─── THE DATA
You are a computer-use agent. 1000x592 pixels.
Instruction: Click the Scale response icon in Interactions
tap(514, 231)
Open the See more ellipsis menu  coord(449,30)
──────
─── THE DATA
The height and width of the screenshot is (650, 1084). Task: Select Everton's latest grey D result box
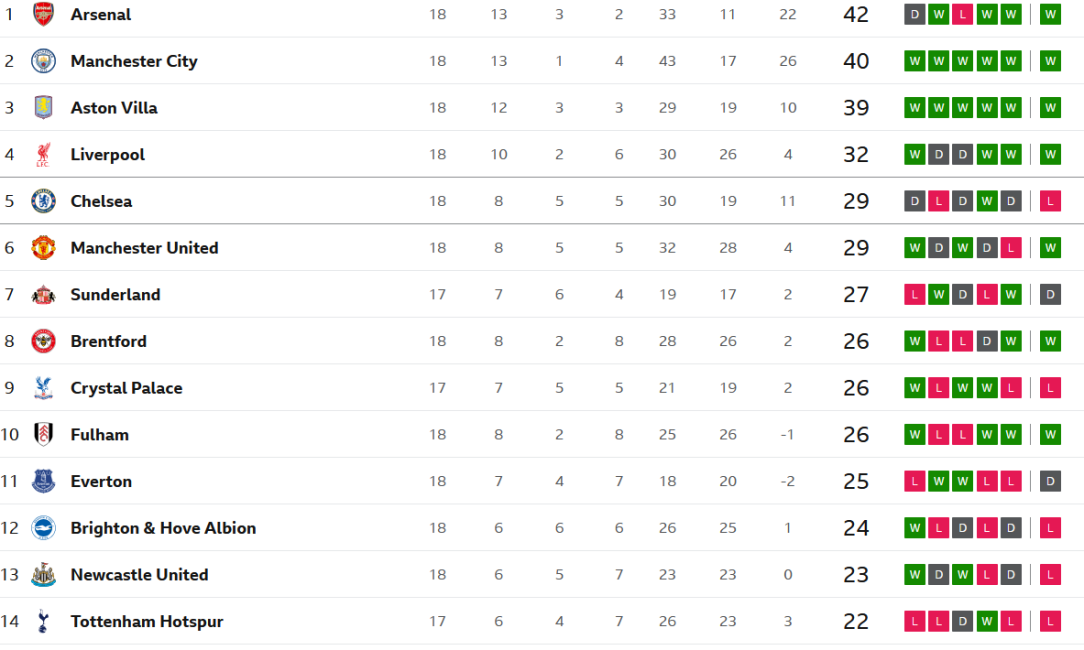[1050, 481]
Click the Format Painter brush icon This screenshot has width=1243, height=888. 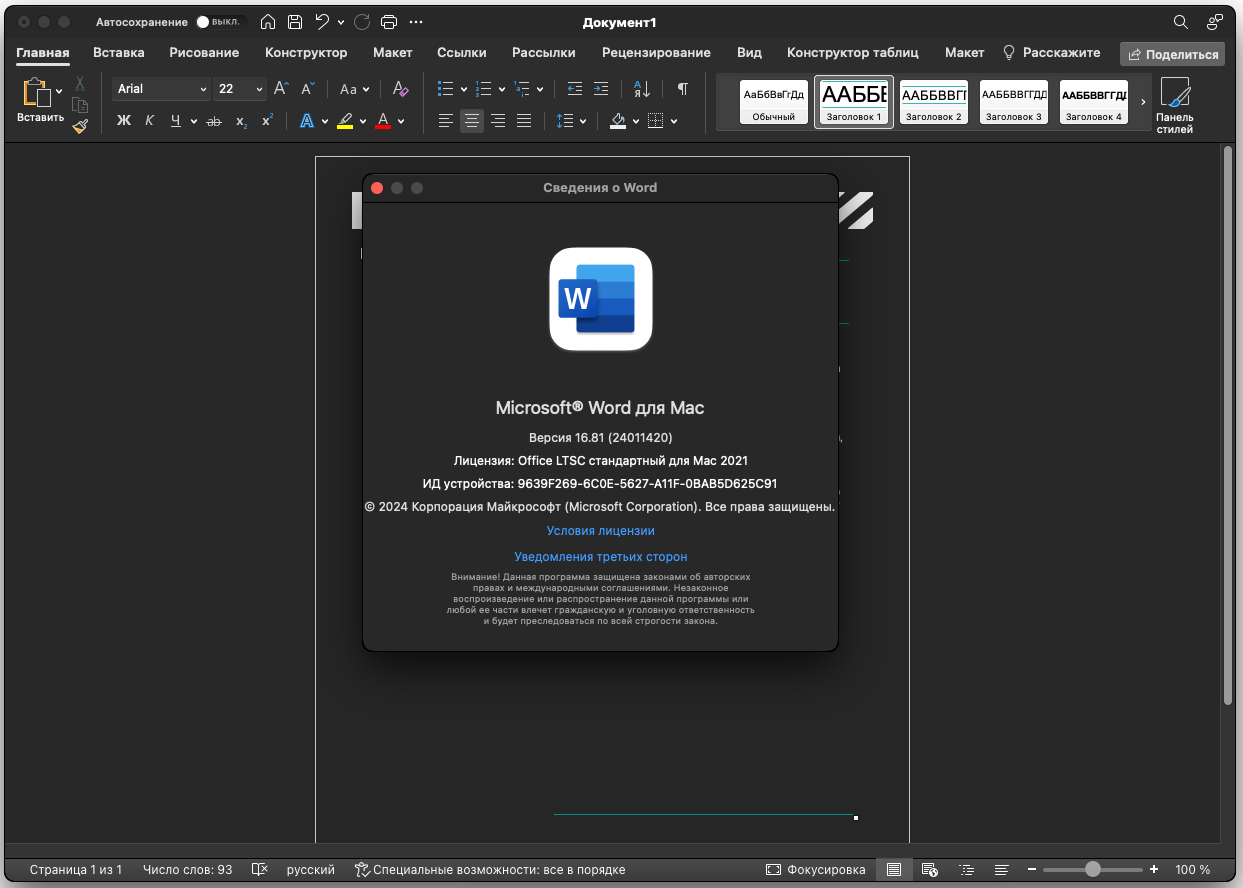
──────
WHAT NEEDS TO BE DONE: Beginning at the line above with "Instruction: Click the" and finishing at the line with "Open the See", return each line exactly and return nothing else.

COMPLETED EXERCISE:
Instruction: Click the Scale response icon in Interactions
tap(514, 231)
Open the See more ellipsis menu  coord(449,30)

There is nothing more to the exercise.